TASK OBJECTIVE: Output the entries exactly.

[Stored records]

- - - -

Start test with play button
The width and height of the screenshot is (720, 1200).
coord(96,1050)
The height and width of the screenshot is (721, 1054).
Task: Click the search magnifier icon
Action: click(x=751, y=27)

- - - -

EXERCISE RESULT:
Start test with play button
The width and height of the screenshot is (720, 1200).
coord(96,1050)
The height and width of the screenshot is (721, 1054).
Task: Click the search magnifier icon
Action: click(x=751, y=27)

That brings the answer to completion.